Modulation of Endoplasmic Reticulum Stress Controls CD4+ T-cell Activation and Antitumor Function

The endoplasmic reticulum (ER) is an energy-sensing organelle with intimate ties to programming cell activation and metabolic fate. T-cell receptor (TCR) activation represents a form of acute cell stress and induces mobilization of ER Ca2+ stores. The role of the ER in programming T-cell activation and metabolic fate remains largely undefined. Gp96 is an ER protein with functions as a molecular chaperone and Ca2+ buffering protein. We hypothesized that the ER stress response may be important for CD4(+) T-cell activation and that gp96 maybe integral to this process. To test our hypothesis, we utilized genetic deletion of the gp96 gene Hsp90b1 in a CD4(+) T cell-specific manner. We show that gp96-deficient CD4(+) T cells cannot undergo activation-induced glycolysis due to defective Ca2+ mobilization upon TCR engagement.
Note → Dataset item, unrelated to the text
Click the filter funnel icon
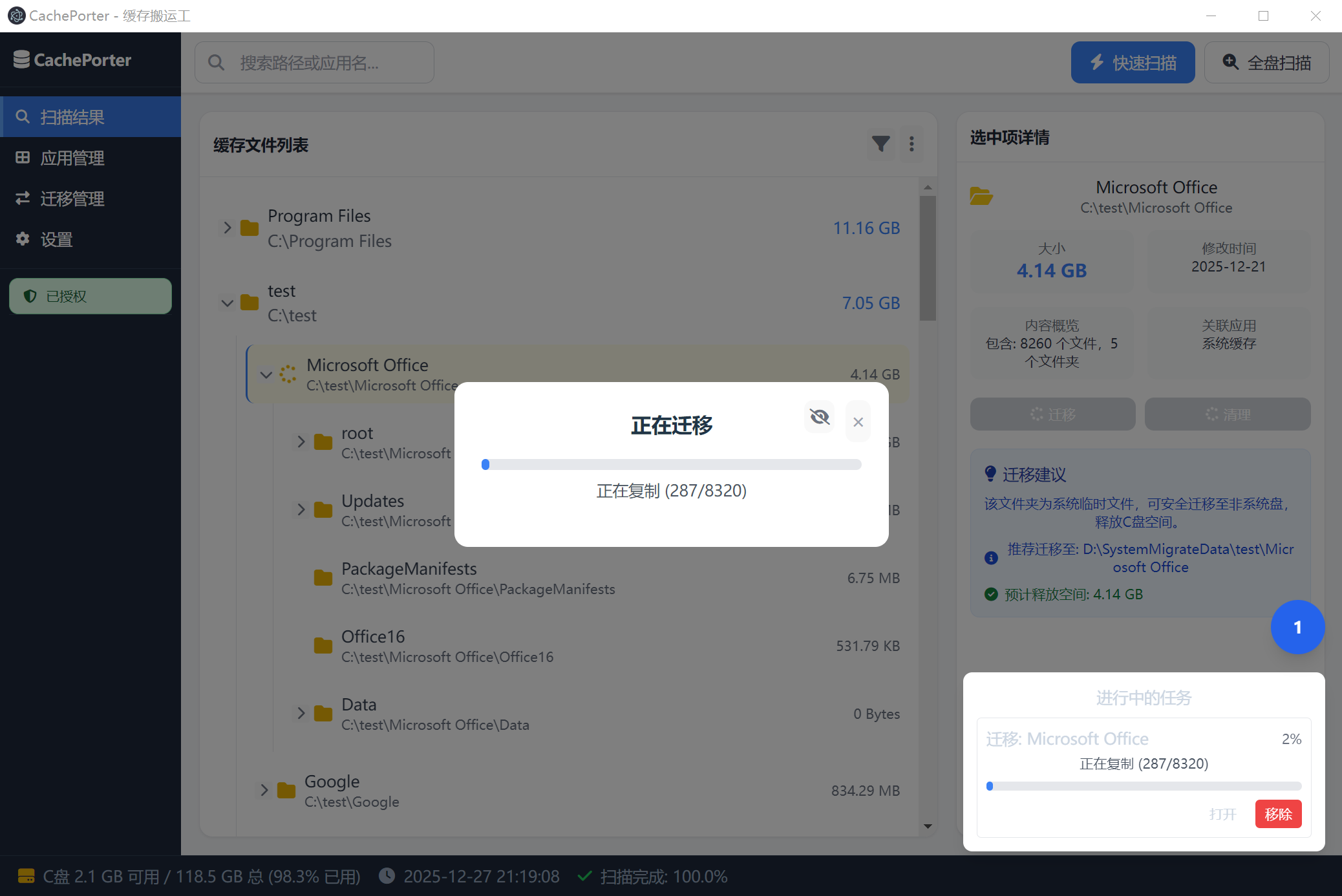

We found that activating naive CD4(+) T cells while inhibiting ER Ca2+ exchange, through pharmacological blockade of the ER Ca2+ channel inositol trisphosphate receptor (IP3R), led to a reduction in cytosolic Ca2+ content and generated a pool of CD62Lhigh/CD44low CD4(+) T cells compared with wild-type (WT) matched controls. In vivo IP3R-inhibited CD4(+) T cells exhibited elevated tumor control above WT T cells. Together, these data show that ER-modulated cytosolic Ca2+ plays a role in defining CD4(+) T-cell phenotype and function. Factors associated with the ER stress response are suitable targets for T cell-based immunotherapies. (C)2017 AACR.